Google Is Bringing Its AI Assistant Into Chrome for More People Around the World

Google Is Bringing Its AI Assistant Into Chrome for More People Around the World
Google is putting its AI assistant, Gemini, directly into the Chrome web browser for millions more users. Instead of opening a separate app or tab, you'll be able to ask Gemini questions while you're already reading a webpage — and it can look at what's on your screen to help answer you.
The rollout started in September 2025 and is expanding to more countries and types of users in phases.
What This Feature Does
When Gemini is built into Chrome, it can see the page you're looking at and help you work with it. You can ask it to summarize an article, help you write an email, answer questions about what you're reading, or find information in a long document — all without leaving the page you're on.
Think of it like having an assistant sitting next to you while you browse. Instead of copying text into a separate chat tool, the assistant can already see your screen and help right there.
This is different from just having a link to Gemini's website in your browser. Because it's built into Chrome itself, there's less friction — you don't have to switch windows or paste text back and forth.
Who Can Use This Right Now
In the United States, Google is rolling out Gemini in Chrome to more people gradually. You need to be at least 18 years old and use Chrome on a Windows or Mac computer. (If you use Chrome on a phone or Chromebook, it's not available yet.)

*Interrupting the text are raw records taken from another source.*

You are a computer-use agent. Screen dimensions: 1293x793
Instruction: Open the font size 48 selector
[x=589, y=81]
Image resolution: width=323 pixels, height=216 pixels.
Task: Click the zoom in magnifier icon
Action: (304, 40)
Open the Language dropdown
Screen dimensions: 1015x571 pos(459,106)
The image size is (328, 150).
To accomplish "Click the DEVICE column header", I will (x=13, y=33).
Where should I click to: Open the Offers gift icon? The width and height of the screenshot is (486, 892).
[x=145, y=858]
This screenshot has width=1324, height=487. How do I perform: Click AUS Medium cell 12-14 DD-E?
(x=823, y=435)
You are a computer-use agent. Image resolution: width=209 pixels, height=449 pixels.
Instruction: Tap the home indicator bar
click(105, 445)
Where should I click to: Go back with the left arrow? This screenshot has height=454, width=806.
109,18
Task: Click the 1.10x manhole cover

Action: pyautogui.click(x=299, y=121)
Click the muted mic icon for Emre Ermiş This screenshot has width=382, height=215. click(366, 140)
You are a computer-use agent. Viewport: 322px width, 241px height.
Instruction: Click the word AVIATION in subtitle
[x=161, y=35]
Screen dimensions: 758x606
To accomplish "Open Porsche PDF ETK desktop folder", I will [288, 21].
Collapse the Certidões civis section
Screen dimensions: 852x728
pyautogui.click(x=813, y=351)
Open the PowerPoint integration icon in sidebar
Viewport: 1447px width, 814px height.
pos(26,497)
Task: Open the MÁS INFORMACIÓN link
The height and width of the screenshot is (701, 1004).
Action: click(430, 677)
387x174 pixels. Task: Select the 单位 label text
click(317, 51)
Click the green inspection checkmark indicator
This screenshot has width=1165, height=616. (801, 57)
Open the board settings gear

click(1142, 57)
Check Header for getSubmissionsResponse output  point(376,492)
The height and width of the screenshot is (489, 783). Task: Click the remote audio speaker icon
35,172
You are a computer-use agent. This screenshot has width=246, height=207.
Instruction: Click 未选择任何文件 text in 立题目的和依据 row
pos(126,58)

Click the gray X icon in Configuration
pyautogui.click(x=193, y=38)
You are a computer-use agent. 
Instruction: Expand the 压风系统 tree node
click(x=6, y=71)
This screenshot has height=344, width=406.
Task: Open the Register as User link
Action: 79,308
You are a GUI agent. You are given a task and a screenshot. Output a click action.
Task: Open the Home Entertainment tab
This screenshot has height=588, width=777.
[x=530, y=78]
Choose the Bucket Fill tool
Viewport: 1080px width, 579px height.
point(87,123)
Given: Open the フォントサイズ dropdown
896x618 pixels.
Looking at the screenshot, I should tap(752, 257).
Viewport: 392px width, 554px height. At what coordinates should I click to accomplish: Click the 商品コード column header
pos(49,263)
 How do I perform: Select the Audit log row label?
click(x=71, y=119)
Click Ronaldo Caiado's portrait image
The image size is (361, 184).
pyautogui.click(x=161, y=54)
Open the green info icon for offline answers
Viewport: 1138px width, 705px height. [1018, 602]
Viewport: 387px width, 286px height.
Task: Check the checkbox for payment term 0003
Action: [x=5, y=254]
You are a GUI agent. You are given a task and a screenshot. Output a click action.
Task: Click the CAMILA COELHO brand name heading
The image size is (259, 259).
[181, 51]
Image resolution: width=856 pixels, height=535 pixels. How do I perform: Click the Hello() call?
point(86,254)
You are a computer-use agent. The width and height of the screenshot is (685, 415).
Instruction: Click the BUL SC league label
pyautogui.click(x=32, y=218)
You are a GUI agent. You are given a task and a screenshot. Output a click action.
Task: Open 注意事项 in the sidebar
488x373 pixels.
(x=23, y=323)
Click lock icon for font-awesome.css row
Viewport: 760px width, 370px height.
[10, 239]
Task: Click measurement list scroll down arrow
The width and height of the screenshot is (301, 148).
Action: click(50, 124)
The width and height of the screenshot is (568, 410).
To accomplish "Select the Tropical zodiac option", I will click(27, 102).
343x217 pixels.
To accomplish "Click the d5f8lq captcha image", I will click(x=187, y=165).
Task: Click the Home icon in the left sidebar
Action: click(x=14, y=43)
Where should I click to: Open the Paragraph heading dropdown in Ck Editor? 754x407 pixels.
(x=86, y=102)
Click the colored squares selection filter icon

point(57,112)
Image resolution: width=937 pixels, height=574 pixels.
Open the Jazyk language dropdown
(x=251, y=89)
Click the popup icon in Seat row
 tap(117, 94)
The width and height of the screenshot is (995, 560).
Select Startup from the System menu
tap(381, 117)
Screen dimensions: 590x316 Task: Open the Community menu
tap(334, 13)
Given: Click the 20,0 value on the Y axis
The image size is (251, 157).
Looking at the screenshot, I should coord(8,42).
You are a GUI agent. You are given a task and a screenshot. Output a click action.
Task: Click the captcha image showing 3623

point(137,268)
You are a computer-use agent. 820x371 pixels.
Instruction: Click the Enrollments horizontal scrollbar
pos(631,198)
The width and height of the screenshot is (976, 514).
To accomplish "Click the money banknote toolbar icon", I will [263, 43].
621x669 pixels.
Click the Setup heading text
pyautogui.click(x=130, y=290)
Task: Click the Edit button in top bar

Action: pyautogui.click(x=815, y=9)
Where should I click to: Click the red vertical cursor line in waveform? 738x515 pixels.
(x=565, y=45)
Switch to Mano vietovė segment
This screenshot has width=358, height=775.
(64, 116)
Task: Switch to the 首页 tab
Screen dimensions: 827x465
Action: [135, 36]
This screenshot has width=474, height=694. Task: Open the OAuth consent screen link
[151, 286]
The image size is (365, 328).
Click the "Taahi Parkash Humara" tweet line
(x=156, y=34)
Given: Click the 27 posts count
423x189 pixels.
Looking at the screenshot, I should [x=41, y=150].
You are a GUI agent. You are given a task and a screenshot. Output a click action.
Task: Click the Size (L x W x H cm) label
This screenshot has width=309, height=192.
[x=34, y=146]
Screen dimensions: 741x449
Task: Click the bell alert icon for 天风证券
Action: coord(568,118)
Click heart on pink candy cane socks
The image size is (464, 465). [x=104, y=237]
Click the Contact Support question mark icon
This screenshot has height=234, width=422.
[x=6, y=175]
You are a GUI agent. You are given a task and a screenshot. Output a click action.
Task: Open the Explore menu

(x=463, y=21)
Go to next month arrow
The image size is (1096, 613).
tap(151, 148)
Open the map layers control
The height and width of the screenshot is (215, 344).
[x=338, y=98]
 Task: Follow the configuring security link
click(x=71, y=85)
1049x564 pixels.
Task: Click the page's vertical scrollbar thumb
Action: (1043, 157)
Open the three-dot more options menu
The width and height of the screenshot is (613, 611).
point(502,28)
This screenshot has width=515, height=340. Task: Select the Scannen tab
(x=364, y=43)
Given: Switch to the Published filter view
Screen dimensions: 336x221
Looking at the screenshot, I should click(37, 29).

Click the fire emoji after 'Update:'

Google is also expanding the feature to users in Latin America, Africa, and the Middle East, so it's no longer just available in the US and English-speaking countries.
For workplaces using Google Workspace — Google's suite of business tools like Gmail and Docs — Gemini in Chrome is rolling out to employees who already have Gemini access, with plans to reach the rest of Workspace users in the weeks following the September announcement.
How Workplaces Are Controlling This
When Google added Gemini to Workspace, it gave IT managers new controls. They can decide which employees get access and set limits on how the feature works — important for companies that worry about keeping sensitive customer information or internal documents safe.
This kind of planning is necessary in workplaces. If you work with confidential data, your IT team needs to know what information Gemini can see and be able to shut it down if they need to.
Why Google Is Doing This Inside the Browser
The web browser is where most workers spend their time. If an AI assistant is already there while you're reading emails or documents, you don't have to stop and open a separate tool. This removes a small friction point that, over time, adds up.
Google did something similar years ago when it put a search box directly in the Chrome address bar. Instead of opening a search website in a new tab, you could search from wherever you were. People adopted that quickly because it saved steps. Putting AI inside the browser follows the same logic.
The broader context here is that Google needs you to use Gemini inside Chrome and not use a competitor's browser or tool instead. Microsoft has been putting its Copilot AI into its Edge browser, and other companies are trying the same thing. By making Gemini built-in rather than a separate app, Google has an advantage: it can work more smoothly and doesn't require extra permissions like browser extensions do.
A Question Worth Raising
The tighter Google weaves Gemini into Chrome, the more of your browsing data flows into Google's systems. For people who care about privacy or work in regulated industries, this is something to think about. Google says it has security measures, but companies and privacy regulators in Europe and elsewhere will likely scrutinize how much data Gemini collects from your browsing.
What Happens Next
The careful, region-by-region rollout is how Google typically handles big changes. Over the next year or so, the real question is whether Gemini in Chrome will become smarter — for instance, whether it will eventually be able to not just read pages but actually take actions on them, like filling out a form or clicking a button on your behalf. There's also the question of how it works when you're logged into multiple accounts at the same time, especially in workplaces where that happens.
For now, if you work at a company using Google Workspace, September 2025 is when your IT team got the ability to manage this feature. For individual users in the US, parts of Latin America, Africa, and the Middle East, you'll see Gemini show up in Chrome over the coming weeks and months.
The core shift is straightforward: your web browser is becoming the place where AI meets your daily work. Google is betting that if Gemini is already there, you'll use it without having to think about it.